I got an arm workout making this bread, it is very literally a labor of love.  The most important step in the recipe is incorporating the flour/baking soda and boiling water alternately, spoonful by spoonful, and folding it slowly into the batter.  Due to this, it does take a decent amount of time to make the actual recipe, and even after its done baking I recommend letting it sit for a full 24 hours before eating it to let it settle and meld.  However it is COMPLETELY worth it.  Saturday morning I wrapped one of the loaves and drove it to Brighton for the U Turn fundraiser that night, and I kept the other one safe from David all day until the evening when we served it with ice cream to my parents, for dessert after dinner at our apartment.  It was dense and bittersweet, perfectly rich and just a little bit pudding-ey which in my book equals damn near PERFECT.  The only thing that would have made it better ( which I’m not sure is even possible to be honest, and this may just be fussy) would have been a pint of Jenni’s Salted Caramel ice cream.  But I digress.

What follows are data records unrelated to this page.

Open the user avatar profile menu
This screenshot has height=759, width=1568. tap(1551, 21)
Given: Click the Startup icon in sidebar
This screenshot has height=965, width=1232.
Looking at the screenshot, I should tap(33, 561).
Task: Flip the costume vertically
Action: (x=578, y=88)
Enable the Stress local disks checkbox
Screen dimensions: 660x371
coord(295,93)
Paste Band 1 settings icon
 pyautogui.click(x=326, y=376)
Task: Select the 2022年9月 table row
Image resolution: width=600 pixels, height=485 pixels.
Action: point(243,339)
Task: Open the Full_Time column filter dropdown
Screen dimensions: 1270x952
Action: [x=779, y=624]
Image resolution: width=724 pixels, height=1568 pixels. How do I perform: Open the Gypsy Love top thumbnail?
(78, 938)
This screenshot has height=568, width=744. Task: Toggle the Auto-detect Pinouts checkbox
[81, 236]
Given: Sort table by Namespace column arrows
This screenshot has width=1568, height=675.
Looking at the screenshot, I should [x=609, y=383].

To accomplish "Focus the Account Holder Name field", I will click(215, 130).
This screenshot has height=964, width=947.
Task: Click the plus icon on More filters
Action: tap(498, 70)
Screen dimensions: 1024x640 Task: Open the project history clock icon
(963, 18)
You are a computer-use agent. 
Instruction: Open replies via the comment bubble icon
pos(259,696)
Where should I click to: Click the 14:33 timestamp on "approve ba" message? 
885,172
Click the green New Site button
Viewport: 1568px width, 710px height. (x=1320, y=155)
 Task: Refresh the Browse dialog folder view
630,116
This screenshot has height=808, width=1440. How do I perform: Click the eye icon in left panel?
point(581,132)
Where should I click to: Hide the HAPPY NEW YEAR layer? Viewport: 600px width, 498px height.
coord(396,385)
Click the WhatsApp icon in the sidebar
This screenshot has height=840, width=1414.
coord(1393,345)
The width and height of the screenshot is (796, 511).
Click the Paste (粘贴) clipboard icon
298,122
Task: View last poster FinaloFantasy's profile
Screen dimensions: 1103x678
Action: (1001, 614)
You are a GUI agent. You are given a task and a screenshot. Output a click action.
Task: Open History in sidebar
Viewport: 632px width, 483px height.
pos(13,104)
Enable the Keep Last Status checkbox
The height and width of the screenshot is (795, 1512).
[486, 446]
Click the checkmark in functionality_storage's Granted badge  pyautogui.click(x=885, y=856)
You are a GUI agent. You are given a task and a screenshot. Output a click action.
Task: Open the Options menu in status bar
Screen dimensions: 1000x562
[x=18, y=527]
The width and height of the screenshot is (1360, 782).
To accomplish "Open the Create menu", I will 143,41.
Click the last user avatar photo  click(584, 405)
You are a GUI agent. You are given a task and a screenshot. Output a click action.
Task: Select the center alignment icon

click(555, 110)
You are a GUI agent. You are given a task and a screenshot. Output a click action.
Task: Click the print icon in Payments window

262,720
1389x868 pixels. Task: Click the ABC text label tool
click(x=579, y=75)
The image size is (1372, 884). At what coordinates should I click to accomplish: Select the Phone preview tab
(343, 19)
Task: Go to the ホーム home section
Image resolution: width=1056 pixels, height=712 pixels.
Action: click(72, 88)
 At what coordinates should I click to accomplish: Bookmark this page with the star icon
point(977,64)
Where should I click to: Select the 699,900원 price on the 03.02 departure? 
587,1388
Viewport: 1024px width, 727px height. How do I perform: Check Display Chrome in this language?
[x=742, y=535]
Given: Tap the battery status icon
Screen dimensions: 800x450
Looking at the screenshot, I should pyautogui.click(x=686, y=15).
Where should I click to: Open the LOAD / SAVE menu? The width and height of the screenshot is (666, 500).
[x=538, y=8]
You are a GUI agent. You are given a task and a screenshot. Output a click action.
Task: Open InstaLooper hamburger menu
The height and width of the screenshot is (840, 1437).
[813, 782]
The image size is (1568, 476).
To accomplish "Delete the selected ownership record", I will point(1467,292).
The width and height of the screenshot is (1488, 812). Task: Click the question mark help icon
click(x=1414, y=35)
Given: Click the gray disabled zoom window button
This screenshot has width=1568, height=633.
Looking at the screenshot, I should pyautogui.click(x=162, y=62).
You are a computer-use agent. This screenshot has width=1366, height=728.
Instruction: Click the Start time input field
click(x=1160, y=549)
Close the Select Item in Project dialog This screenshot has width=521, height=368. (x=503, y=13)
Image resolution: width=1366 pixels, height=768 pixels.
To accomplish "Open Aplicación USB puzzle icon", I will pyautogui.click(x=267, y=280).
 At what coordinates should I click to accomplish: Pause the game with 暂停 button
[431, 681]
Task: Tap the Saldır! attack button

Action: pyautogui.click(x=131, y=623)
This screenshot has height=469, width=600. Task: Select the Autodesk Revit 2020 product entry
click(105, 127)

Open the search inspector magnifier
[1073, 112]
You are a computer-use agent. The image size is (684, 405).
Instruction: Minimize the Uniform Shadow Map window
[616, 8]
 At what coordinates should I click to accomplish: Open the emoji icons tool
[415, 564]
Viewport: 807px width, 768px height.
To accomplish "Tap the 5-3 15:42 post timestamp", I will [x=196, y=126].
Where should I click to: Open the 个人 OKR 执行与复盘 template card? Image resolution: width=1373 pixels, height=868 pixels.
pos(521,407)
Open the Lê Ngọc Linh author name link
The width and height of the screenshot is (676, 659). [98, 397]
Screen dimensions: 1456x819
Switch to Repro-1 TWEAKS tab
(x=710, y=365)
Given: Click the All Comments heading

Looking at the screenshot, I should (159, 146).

Nigella Lawson’s Dense Chocolate Loaf Cake

1 cup soft unsalted butter

1 2/3 cups dark brown sugar ( I used light, but dark is always better)

2 large eggs, beaten

1 teaspoon vanilla extract

4 ounces best bittersweet chocolate, melted

1 1/3 cups all-purpose flour

1 teaspoon baking soda

1 cup plus 2 tablespoons boiling water

9- by 5-inch loaf pan

  1. Preheat the oven to 375 degrees, and grease and line the loaf pan. The lining is important as this is a very damp cake: use parchment or one of those loaf-pan-shaped paper liners.
  2. Cream the butter and sugar either with a wooden spoon, then add the eggs and vanilla, incorporating completely.
  3. Next, fold in the melted and now slightly cooled chocolate, taking care to blend well but being careful not to overbeat. You want the ingredients combined: You don’t want a light, airy mass. I use a rubber spatula to complete turn the batter, which helps to avoid incorporating air into the mix.
  4. Then gently add the flour, to which you’ve added the baking soda, alternately spoon by spoon, with the boiling water until you have a smooth and fairly liquid batter.
  5. Pour into the lined loaf pan, and bake for 30 minutes. Turn the oven down to 325 degrees and continue to cook for another 15 minutes. The cake will still be a bit gooey inside, so an inserted cake tester or skewer won’t come out completely clean.
  6. Place the loaf pan on a rack, and leave to get completely cold before turning it out. Leave it sitting out for a full 24 hours, and don’t worry if it sinks in the middle, in fact expect it  as it’s such a dense and damp cake.
  7. Serve with ice cream, or (as Nigella suggests) a rum custard. Mmmm.